The Section 936 tax incentive was finally fully terminated in 2005 after a 10-year “grandfathering” of companies operating on the island in 1996 when Congress officially voted to end the incentive.

The end result: It is not known how much, if any, revenue the federal government “saved” from the repeal of Section 936. Most of the recipient companies either moved their operations off the island or re-incorporated them as so-called “controlled foreign corporations” deferring taxes and not contributing revenues to the federal Treasury.

What we do know is that Congress' unfortunate and precipitous action of outright repealing the Section 936 incentive rather than retaining it and making modifications to address its “excessive” benefits, undermined Puerto Rico's economic development plans exacerbating many of the other problems confronting the local commonwealth government. Not just jobs and income were lost but the island's population now has decreased by more than 500,000 residents leaving for a “better life” on the mainland.

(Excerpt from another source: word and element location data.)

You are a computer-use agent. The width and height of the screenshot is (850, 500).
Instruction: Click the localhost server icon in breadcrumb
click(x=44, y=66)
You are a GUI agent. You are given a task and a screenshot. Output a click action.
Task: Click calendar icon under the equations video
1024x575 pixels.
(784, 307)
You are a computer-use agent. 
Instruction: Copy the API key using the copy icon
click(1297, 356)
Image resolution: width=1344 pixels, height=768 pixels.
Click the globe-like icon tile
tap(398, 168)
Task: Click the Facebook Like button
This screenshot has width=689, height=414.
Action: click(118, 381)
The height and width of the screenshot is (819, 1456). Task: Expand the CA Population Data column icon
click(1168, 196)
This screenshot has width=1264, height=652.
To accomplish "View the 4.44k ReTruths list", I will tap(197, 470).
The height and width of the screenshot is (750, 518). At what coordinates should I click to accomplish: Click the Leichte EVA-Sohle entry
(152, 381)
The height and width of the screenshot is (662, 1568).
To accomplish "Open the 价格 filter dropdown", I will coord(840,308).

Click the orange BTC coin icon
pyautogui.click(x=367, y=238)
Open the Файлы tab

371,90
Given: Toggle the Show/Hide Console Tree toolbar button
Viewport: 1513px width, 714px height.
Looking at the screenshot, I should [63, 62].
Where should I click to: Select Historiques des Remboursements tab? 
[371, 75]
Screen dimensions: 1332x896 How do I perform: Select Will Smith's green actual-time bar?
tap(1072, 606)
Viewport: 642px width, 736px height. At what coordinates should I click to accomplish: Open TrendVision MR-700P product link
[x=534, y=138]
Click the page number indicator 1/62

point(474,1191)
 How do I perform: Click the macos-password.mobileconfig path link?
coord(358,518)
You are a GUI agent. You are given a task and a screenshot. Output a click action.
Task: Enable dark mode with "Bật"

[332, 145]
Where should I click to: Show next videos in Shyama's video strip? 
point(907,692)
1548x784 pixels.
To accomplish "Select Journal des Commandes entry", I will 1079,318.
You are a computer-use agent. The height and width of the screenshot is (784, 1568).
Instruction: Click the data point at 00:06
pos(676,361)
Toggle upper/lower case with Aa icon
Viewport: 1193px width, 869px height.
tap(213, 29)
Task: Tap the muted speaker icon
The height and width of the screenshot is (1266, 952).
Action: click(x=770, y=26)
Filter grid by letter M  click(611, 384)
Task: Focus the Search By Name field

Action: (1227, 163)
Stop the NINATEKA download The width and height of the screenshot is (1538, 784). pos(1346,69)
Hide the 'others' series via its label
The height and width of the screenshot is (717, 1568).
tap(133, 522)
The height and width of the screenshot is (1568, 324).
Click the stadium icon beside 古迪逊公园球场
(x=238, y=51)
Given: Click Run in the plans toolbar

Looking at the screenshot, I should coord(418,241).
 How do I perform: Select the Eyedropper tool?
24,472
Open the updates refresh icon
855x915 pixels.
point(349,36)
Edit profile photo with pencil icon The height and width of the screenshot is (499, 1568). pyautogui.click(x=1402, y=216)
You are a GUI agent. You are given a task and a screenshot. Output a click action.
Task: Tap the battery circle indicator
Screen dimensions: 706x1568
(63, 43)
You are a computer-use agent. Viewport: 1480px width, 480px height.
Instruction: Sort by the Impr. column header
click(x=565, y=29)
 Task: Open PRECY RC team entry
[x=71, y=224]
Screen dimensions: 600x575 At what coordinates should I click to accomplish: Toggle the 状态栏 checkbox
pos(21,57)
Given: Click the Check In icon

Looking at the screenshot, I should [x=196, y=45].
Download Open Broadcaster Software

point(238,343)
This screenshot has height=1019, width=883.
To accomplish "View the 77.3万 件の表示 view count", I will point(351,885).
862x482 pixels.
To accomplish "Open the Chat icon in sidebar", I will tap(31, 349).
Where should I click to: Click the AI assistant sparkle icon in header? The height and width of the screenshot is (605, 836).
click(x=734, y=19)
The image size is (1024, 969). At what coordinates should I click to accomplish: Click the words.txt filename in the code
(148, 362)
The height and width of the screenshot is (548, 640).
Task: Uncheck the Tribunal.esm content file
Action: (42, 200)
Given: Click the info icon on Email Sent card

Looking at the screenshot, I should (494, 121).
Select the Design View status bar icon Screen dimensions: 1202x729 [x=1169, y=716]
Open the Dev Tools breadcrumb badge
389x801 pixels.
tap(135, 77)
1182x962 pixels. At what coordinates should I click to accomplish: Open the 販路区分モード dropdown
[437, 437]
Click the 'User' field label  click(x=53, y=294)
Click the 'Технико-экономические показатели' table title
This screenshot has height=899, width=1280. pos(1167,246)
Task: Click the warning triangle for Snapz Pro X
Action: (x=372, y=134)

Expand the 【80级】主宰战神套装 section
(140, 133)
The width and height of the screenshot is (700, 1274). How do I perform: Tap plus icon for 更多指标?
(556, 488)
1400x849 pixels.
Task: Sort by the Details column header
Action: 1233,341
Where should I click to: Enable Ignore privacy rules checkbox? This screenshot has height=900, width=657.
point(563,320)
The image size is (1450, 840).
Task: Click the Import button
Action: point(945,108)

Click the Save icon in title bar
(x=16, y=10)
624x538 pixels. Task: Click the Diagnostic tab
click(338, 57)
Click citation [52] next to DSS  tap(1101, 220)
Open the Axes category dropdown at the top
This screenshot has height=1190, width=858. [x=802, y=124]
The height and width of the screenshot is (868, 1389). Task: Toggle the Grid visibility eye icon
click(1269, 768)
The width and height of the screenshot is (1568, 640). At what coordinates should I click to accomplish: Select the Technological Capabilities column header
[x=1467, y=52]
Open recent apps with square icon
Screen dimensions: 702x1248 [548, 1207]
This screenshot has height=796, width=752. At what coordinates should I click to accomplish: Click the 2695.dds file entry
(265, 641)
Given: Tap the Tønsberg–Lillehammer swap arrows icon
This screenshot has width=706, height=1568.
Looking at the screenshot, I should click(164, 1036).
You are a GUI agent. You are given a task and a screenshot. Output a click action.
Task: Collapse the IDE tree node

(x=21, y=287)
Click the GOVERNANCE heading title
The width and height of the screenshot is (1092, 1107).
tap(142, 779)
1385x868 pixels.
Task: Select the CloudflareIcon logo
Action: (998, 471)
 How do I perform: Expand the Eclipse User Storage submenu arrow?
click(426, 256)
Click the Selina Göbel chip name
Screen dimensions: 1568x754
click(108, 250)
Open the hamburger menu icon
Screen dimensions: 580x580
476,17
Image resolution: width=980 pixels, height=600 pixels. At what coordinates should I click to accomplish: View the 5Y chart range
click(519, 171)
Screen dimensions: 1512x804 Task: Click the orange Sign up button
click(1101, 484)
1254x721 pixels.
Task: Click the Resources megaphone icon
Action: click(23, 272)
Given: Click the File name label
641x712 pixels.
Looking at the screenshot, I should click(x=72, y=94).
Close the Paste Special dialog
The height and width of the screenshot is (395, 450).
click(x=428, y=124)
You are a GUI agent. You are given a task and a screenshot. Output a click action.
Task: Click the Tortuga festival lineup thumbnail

Then Puerto Rico was hit by Hurricane Maria last September. The island has a very large population below the federal poverty level. It needs substantial food and medical assistance. It has major electrical grid and other energy problems, as well as fiscal challenges that have brought the island to the brink of bankruptcy. Yet, its people are proud and industrious. They especially take great pride in their U.S citizenship and their willing participation in the U.S. military. 

Congress has taken some steps to address Puerto Rico's many problems, but it needs to do much more. Providing ample hurricane relief and economic incentives at least equivalent to those of the former Section 936 would be major steps in the right direction.

Peter E. Holmes served for over 20 years with the Puerto Rico USA Foundation, a coalition of companies and financial institutions with operations in Puerto Rico.